È prematuro per registrare questo fatto: un aggravamento della crisi potrebbe incidere sul nostro più che su altri Paesi, ma oggi non è così. La posizione geografica dell’Italia, proprio al centro del Mediterraneo, porta con sé grandi benefici ma anche criticità collegate alle tensioni geopolitiche. Allo stato attuale l’impatto economico dell’escalation della tensione nel Mar Rosso e ora anche nello Stretto di Hormuz ha prodotto per il sistema-Italia effetti al momento contenuti: i prezzi del petrolio e del gas sono stabili, e la stessa considerazione vale per le materie prime e per i noli, sia quelli relativi ai carichi secchi sia per i trasporti di carichi liquidi.

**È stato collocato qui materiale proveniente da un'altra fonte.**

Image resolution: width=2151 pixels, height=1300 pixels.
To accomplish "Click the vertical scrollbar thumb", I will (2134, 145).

Si segnalano incrementi delle rate di nolo per il trasporto containerizzato nelle ultime settimane, imputabili alla necessità di recupero dei maggiori costi per rotte più lunghe (la circumnavigazione dell’Africa), rotte scelte per garantire frequenza, regolarità e tempestività nei servizi di consegna delle merci; per le compagnie che continuano comunque a far transitare le loro navi attraverso lo stretto di Bab al-Mandab e quindi il Canale di Suez, forti incrementi dei costi sono conseguenti all’aumento delle misure di sicurezza e specialmente alle polizze assicurative extra war risk che, in pochi giorni, sono lievitati di oltre il 500%.

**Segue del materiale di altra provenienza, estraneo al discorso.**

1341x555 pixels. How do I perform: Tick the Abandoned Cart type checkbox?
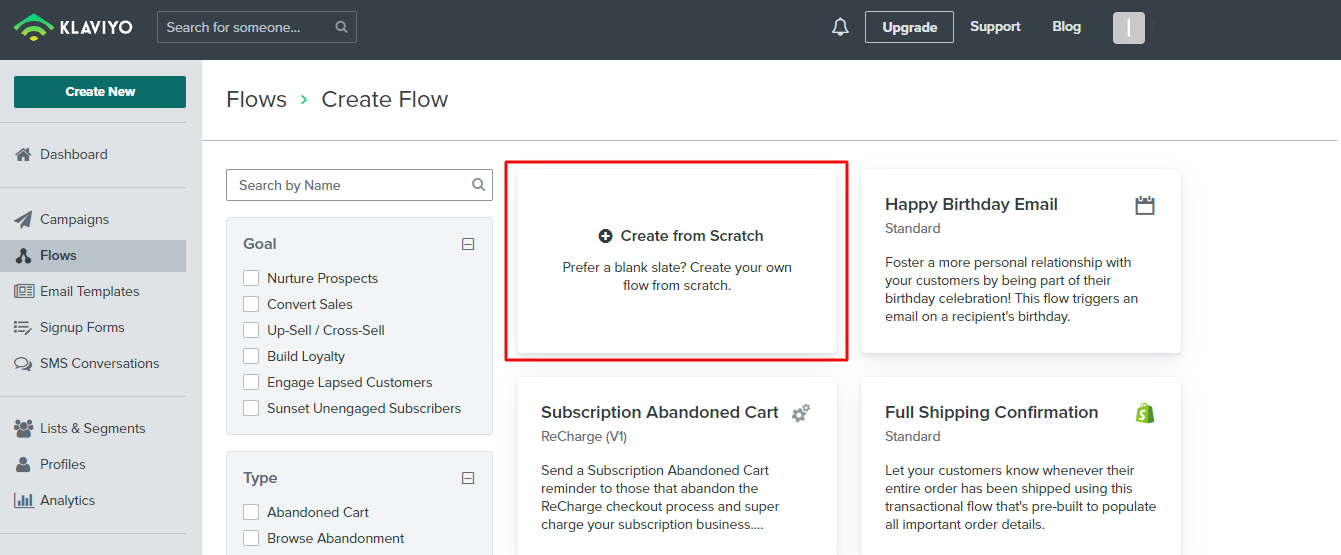[x=251, y=512]
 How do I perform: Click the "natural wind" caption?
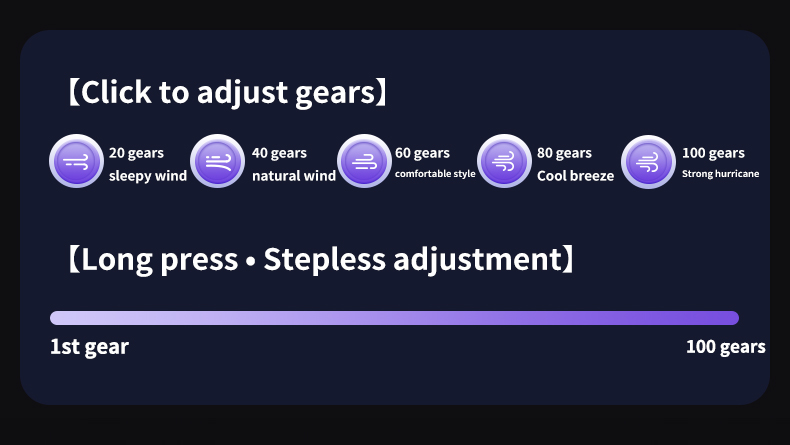293,177
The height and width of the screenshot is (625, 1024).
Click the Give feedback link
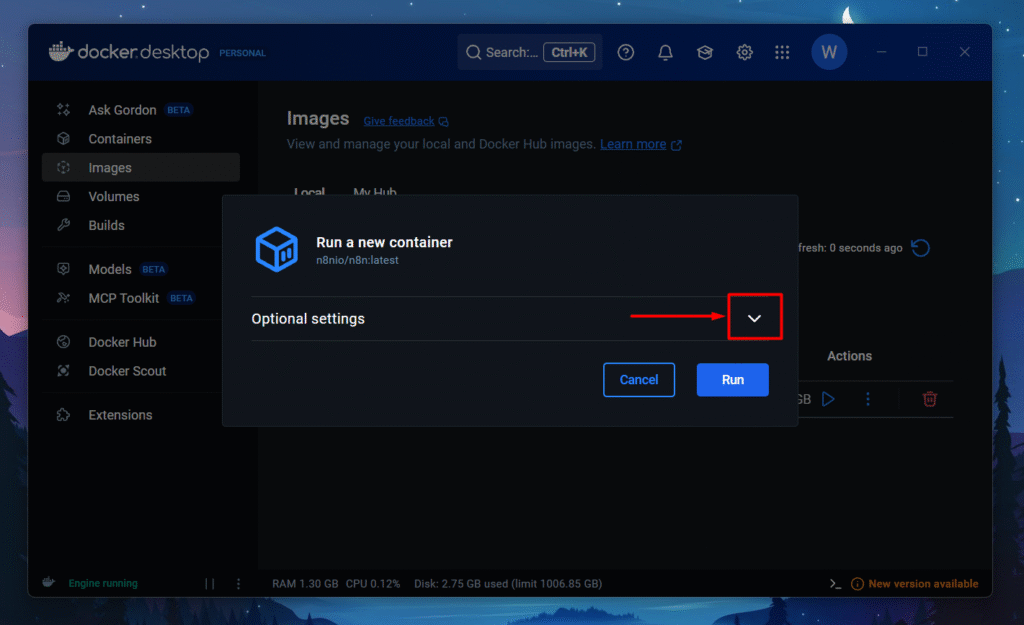pyautogui.click(x=398, y=121)
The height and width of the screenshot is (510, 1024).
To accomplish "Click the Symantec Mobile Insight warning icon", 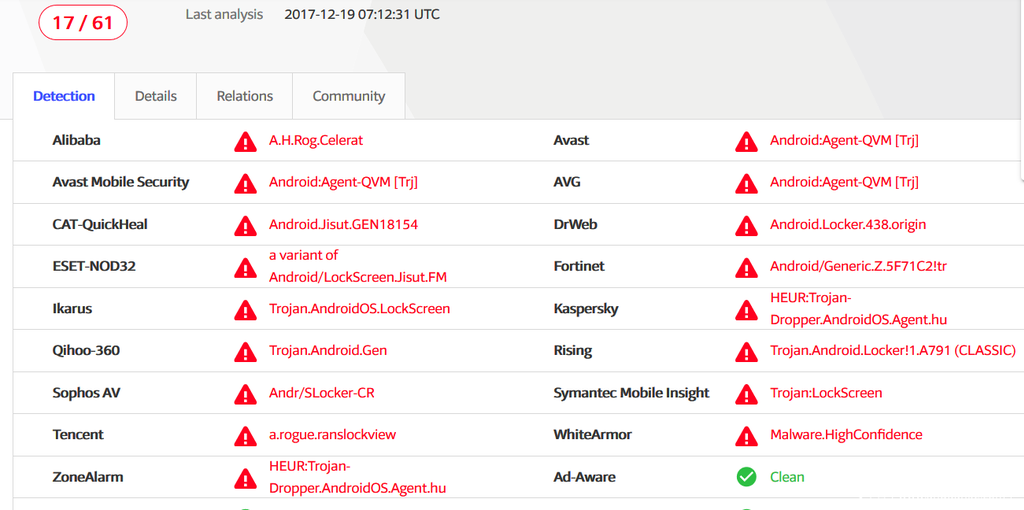I will click(746, 394).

Si parla sempre più di deviazioni verso sud delle navi per il rischio di essere colpite, questo rischia di tagliare fuori il Mediterraneo e i nostri porti dagli scambi commerciali?
Come abbiamo visto sarebbe sbagliato fare previsioni a lungo termine con la pretesa di essere affidabili: la situazione è in costante evoluzione e siamo chiamati a ragionare giorno per giorno. Al momento il Mediterraneo non ha subito contraccolpi di rilievo da quello che sta accadendo, ma di certo se la circumnavigazione dell’Africa diventasse una realtà consolidata questa non sarebbe una buona notizia neppure per i porti italiani. Resto tuttavia convinto che il Mediterraneo manterrà il suo ruolo centrale per le grandi rotte transoceaniche.

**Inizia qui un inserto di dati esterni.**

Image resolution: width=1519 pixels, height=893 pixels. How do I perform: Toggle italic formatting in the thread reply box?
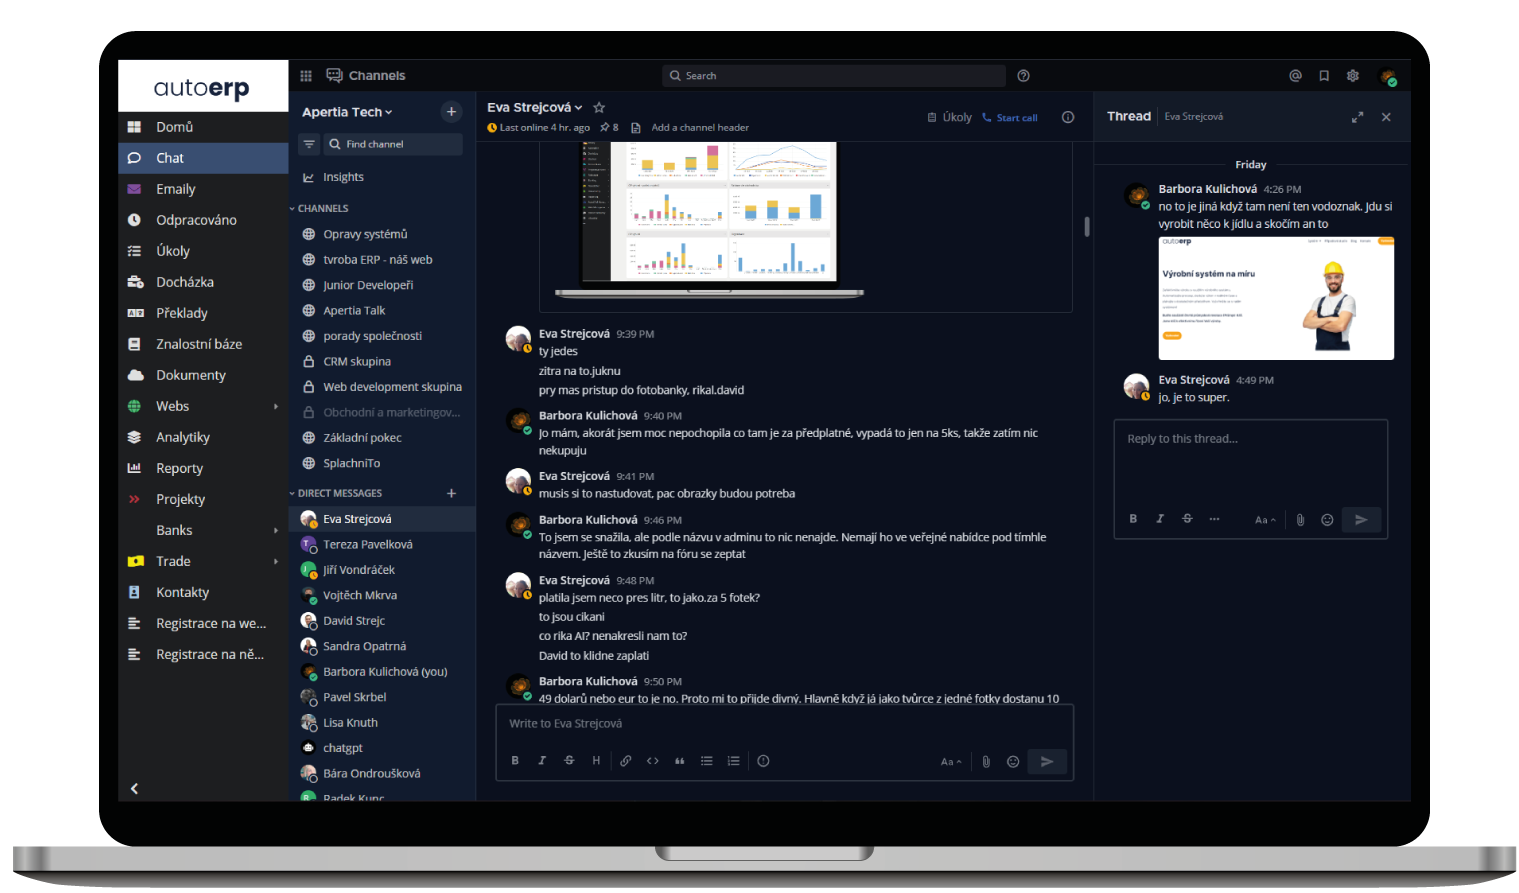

Per ora l’Italia si è limitata a schierare una Fregata nel Mar Rosso in chiave difensiva. Nel caso di escalation, come annunciato dagli Houti, ritenete che l’Italia debba valutare un intervento più attivo ad esempio con azioni offensive con gli Usa?
Si tratta di una scelta geostrategica con forti implicazioni, e non possiamo essere noi operatori a fornire un’indicazione del genere. Quello che posso dire è che la presenza della Marina Militare italiana in questa zona è, per l’armamento italiano, di estrema importanza per il presidio dell’area. Nel corso degli anni abbiamo svolto svariate esercitazioni anti pirateria e anti terrorismo nelle acque più ‘calde’ del pianeta in collaborazione con i nostri militari, un patrimonio di esperienze che adesso mostra tutto il suo valore nella protezione degli interessi nazionali in mare.